Cluster bias: category

Flat clustering (partitioning) -> clustering should be k-means

The cluster elements are document vectors

Extrinsic Eval: we are comparing the clusters vs ground truth (the categories)

Metrics:

Similarity between elements in a cluster

Homogeneity, Completeness and V-measure, Rand index, Adjusted Rand index, FowlkesMallows scores, Mutual information based scores ...
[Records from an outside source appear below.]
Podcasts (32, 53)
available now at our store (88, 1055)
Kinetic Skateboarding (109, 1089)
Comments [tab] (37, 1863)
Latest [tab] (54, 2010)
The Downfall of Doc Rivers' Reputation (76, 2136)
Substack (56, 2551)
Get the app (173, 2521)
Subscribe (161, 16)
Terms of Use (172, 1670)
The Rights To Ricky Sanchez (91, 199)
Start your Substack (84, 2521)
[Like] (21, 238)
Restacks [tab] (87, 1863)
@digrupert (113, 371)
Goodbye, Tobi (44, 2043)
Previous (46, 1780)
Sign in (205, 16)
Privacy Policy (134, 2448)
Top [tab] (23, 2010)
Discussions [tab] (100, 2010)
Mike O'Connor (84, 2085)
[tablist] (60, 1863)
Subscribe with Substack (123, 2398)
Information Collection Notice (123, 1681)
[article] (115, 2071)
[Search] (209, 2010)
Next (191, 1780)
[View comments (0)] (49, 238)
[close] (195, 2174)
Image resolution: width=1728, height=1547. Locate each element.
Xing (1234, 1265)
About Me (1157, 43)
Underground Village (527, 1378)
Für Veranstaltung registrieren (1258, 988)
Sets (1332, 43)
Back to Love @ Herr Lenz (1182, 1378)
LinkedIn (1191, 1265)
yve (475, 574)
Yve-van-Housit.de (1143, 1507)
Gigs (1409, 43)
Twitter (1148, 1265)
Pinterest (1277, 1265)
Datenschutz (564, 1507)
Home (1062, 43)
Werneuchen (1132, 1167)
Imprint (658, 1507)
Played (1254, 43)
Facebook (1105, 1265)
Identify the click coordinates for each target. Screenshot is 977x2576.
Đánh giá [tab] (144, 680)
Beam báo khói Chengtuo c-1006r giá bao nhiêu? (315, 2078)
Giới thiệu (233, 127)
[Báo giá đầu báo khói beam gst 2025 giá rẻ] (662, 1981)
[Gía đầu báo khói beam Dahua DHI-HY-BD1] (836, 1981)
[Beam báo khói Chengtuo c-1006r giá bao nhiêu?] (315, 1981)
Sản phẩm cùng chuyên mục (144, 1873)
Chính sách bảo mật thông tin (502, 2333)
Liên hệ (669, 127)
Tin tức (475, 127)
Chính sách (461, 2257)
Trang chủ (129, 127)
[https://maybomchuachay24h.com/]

Even though silhouette coefficient is used for non-supervised clustering, we can check it to intuitively see if the models have difficulties bc the texts are two different. We could compare the silhouette scores for the diff text data used to see which one is more appropiate? 

In [108]:
import pandas as pd 
import numpy as np 
import matplotlib as plt 
from nltk import word_tokenize
from sklearn.feature_extraction.text import TfidfVectorizer
from sklearn.cluster import KMeans
import re

In [109]:
df = pd.read_csv("physics_and_chemistry_nobel_laureate.csv")

In [110]:
df.head()

Unnamed: 0,year,name,country,category,biography
0,1901,Wilhelm Röntgen,German Empire,Physics,Wilhelm Conrad Röntgen (; German pronunciation...
1,1902,Hendrik Lorentz,Netherlands,Physics,Hendrik Antoon Lorentz (; 18 July 1853 – 4 Feb...
2,1902,Pieter Zeeman,Netherlands,Physics,Pieter Zeeman (Dutch: [ˈzeːmɑn]; 25 May 1865 –...
3,1903,Henri Becquerel,France,Physics,Antoine Henri Becquerel (; French pronunciatio...
4,1903,Pierre Curie,France,Physics,"Pierre Curie ( KURE-ee, French: [pjɛʁ kyʁi]; 1..."


In [111]:
corpus = df["biography"].to_list()
print(len(corpus))

200


Preprocess to remove all the Wiki characters

In [112]:
def contains_alphanum(word):
    
    regex = r'\w.+?|[0-9]|\d.+?'
    search = re.match(regex, word)
    boolean = bool(search)
    return boolean 

In [113]:
import spacy
nlp = spacy.load("en_core_web_sm")

In [114]:
def filter_tokens(text):
    doc = nlp(text)
    tokens = [token.text for token in doc if contains_alphanum(token.text) == True]
    filtered_tokens = [token.text for token in doc if contains_alphanum(token.text) == False]
    # print(set(filtered_tokens))
    clean_text = " ".join(tokens)
    return clean_text

In [115]:
df["clean"] = df["biography"].apply(filter_tokens)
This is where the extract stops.